Volunteer departments rely on help from state forestry firefighters when things get bad.
But that help might not come to fires that spark in Vera or other rural areas because of budget cuts and lack of resources.
Manpower and bulldozers are things volunteer departments need, but often don't have when fighting wildfires.
"I'm afraid we're going to get into a lot of that this year. We're going to be in a lot of heavy, brush area," said Todd Owens, Owens and Company fire chief.
"The budget has been cut drastically at every level.
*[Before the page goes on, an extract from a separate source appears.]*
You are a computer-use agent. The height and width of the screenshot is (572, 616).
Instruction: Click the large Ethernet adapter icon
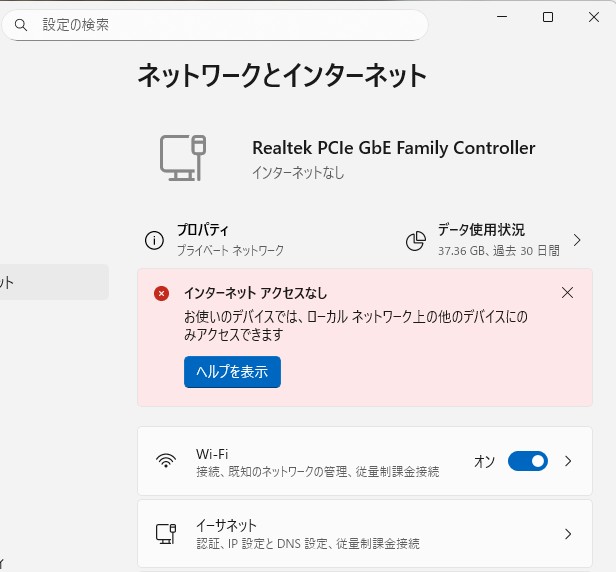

And we would like to have more volunteer firefighters but the budget doesn't allow it as far as workers' compensation, the gear," Owens said.
Budget cuts are also crushing their main support line — Oklahoma Forestry Services.
They already have crews from other states on standby.
"Today I had calls from guys who said 'Hey, we're ready, willing and able to come down and help you if things start to get bad,'" said Chief Mark Goeller.
Goeller said Oklahoma's wildfire season is three to five weeks ahead of schedule with no relief in sight.
"The fact that we could have large fires going on in northwest Oklahoma and the same thing start to occur in eastern Oklahoma. And so that's going to stretch us," Goeller said.
That means Owens and Company crews might be on their own — a department that already runs calls with just one man per truck.
"The first hour is a major issue for us. If we can get in on it, and get it under control within an hour, we're good," Owens said.
Oklahoma Forestry Services said about 25 percent of their equipment is on life support, so that also impacts their ability to send help, too.
The chief said they'll likely call the Cherokee Nation for help if needed.